__Task statement__
In the entries below, find each line with the word "computer" and pull it out.

== Available data

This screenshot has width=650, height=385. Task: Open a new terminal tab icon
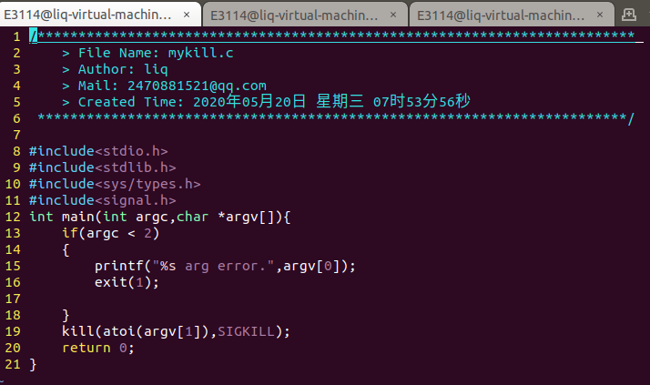coord(629,15)
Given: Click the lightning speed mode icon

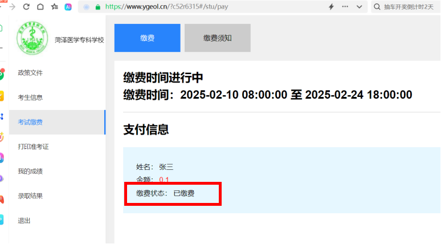Looking at the screenshot, I should (x=331, y=7).
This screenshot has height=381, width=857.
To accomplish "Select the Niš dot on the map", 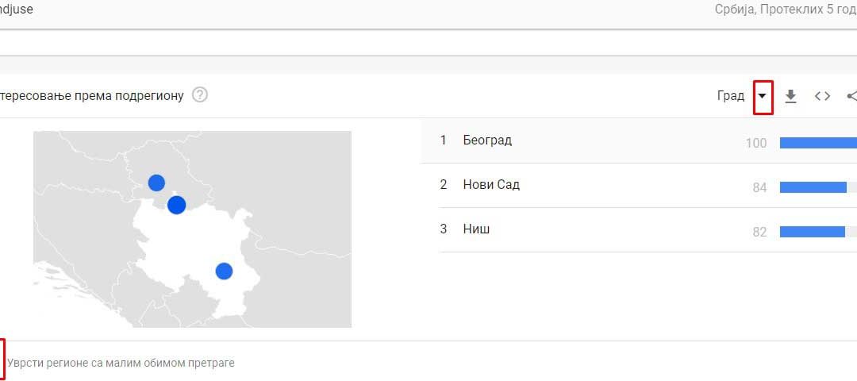I will pos(224,271).
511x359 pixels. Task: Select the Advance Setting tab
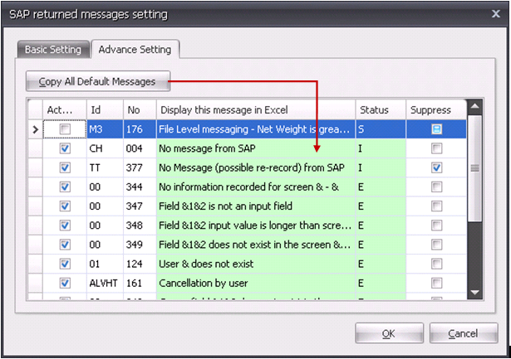click(x=135, y=50)
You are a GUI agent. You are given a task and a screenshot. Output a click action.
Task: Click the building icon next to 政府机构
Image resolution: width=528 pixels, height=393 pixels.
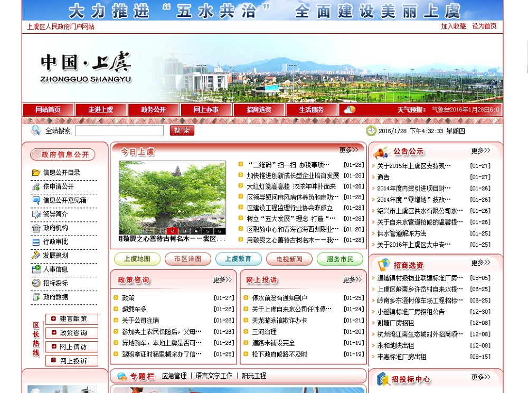click(x=36, y=228)
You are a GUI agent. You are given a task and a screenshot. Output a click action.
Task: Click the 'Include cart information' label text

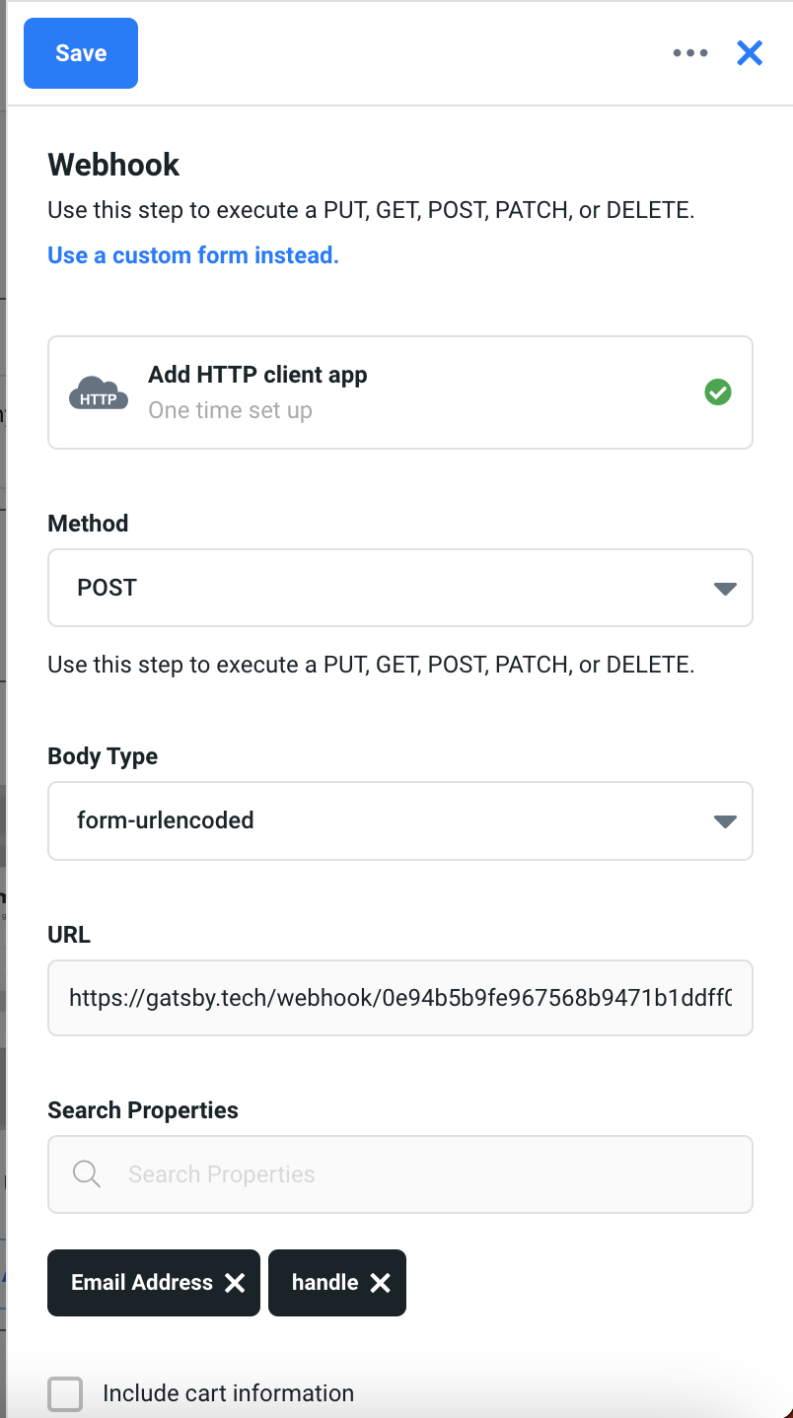[x=228, y=1393]
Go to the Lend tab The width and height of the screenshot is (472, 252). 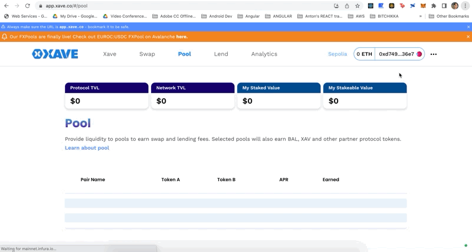[x=221, y=54]
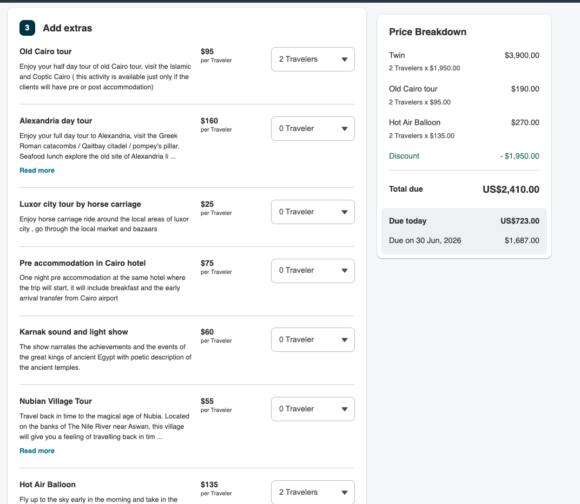Click the arrow icon on Karnak show dropdown
The height and width of the screenshot is (504, 580).
coord(344,340)
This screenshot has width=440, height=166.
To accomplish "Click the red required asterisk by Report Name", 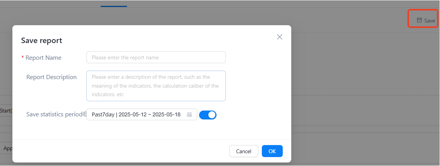I will tap(22, 58).
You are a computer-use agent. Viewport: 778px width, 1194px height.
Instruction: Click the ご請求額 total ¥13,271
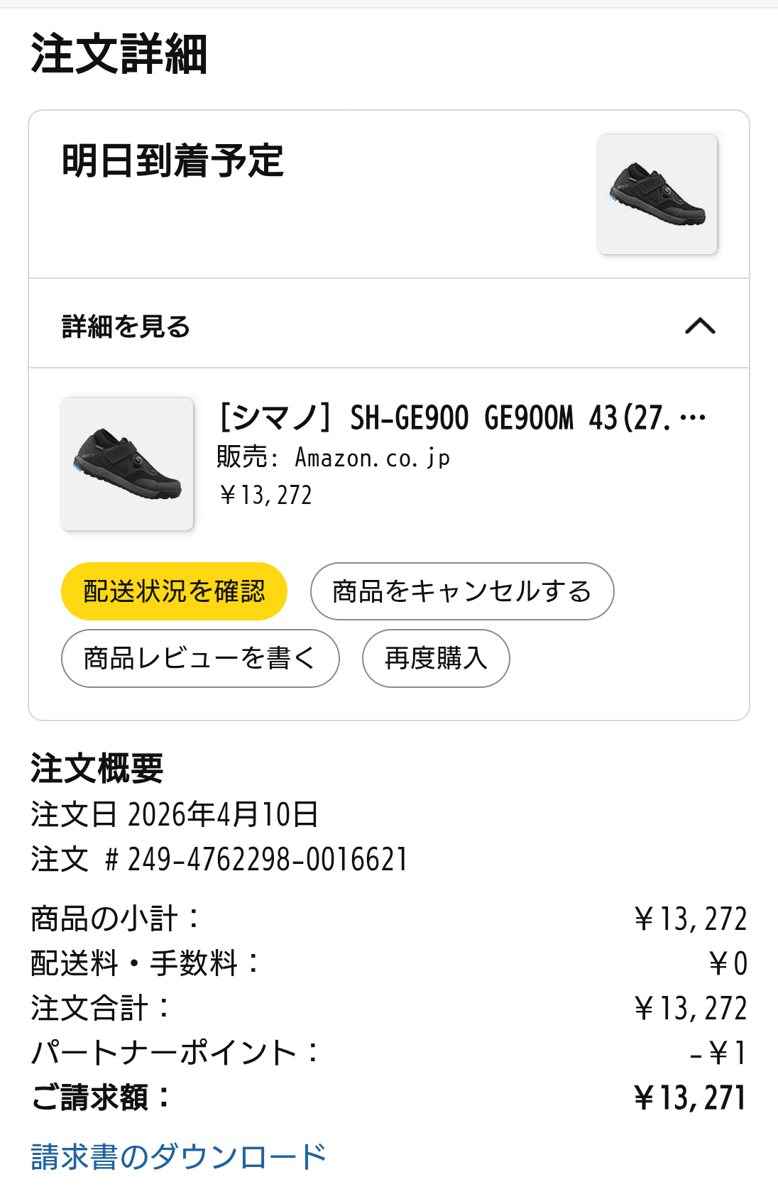689,1097
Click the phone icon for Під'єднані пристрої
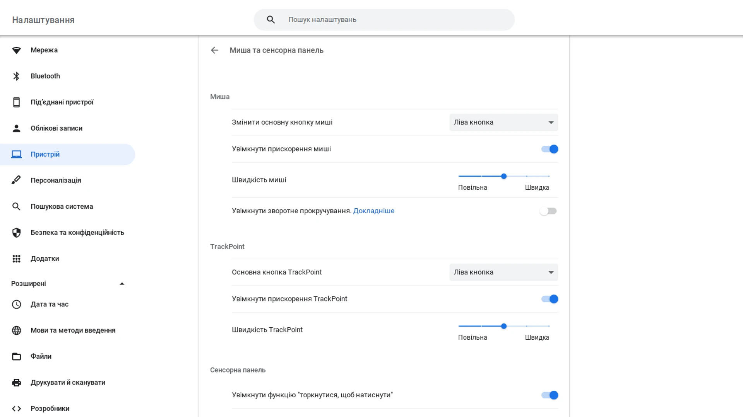743x417 pixels. coord(16,102)
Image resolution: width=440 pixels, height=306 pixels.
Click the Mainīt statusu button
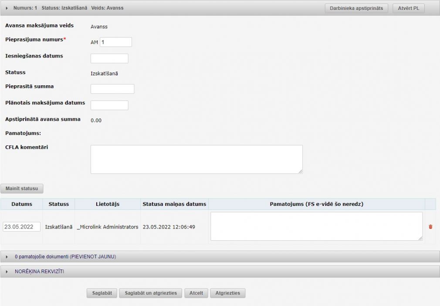coord(22,189)
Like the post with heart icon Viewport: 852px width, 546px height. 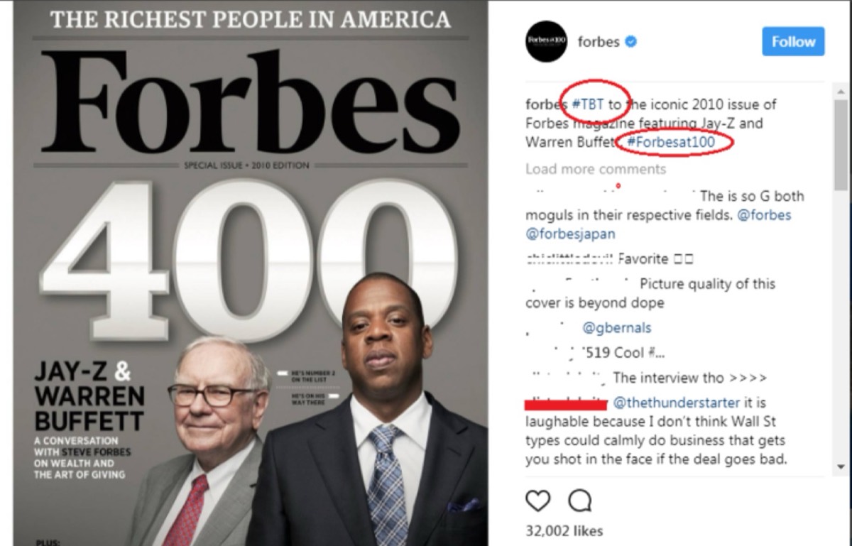pyautogui.click(x=538, y=501)
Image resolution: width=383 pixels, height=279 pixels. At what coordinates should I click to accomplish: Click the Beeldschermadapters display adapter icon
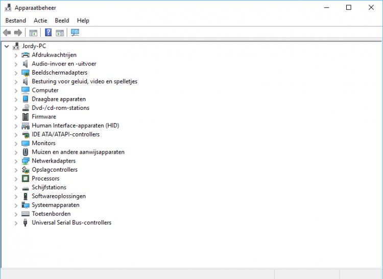[x=26, y=73]
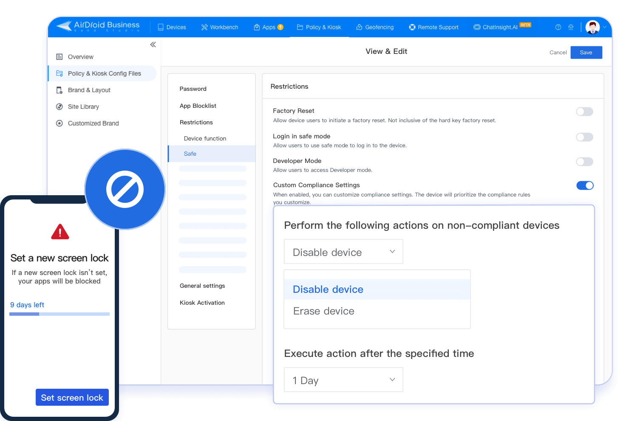Open the Site Library globe icon
Screen dimensions: 629x421
tap(60, 107)
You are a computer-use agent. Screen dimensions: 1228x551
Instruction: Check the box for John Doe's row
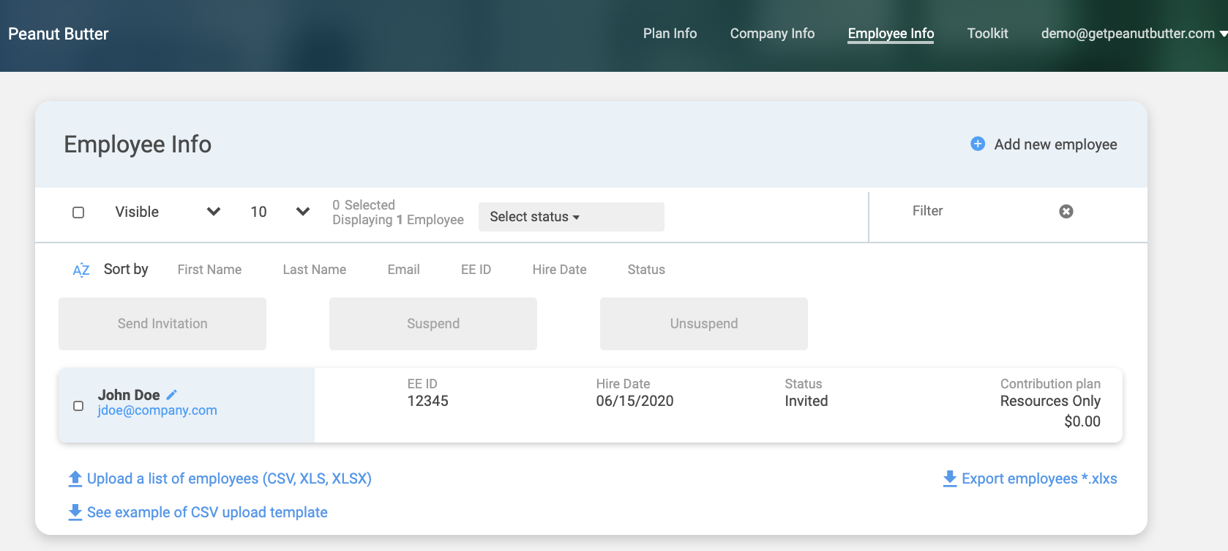(78, 406)
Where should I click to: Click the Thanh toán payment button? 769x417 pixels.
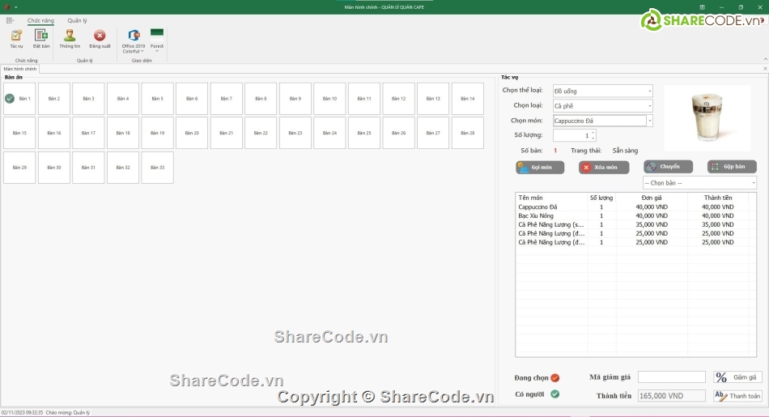click(737, 396)
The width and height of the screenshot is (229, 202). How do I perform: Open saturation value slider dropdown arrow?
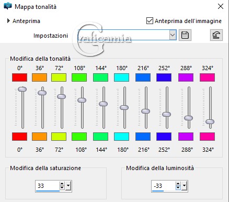[x=68, y=186]
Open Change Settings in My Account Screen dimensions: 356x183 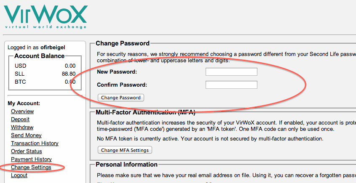point(31,167)
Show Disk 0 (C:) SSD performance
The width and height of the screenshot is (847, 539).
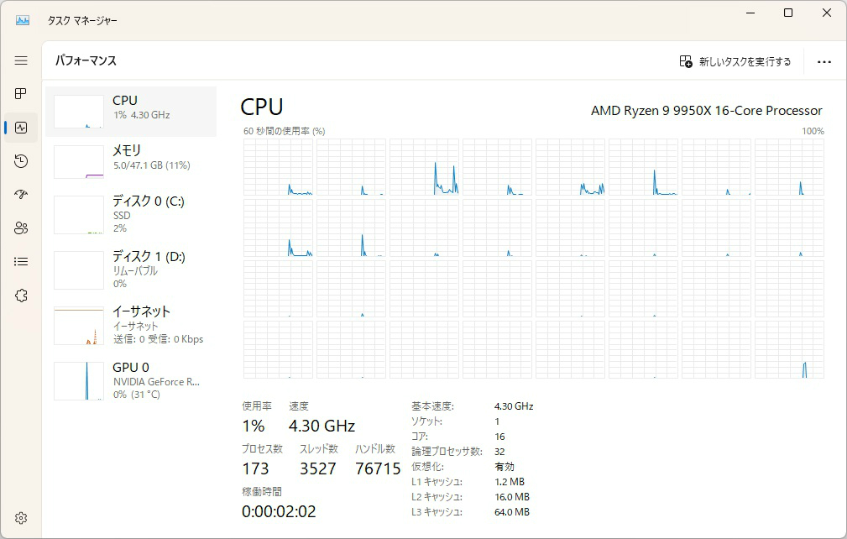pyautogui.click(x=131, y=214)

====

__Expected answer__
You are a computer-use agent. Viewport: 778px width, 1194px height.
You are a computer-use agent. Screen dimensions: 1228x551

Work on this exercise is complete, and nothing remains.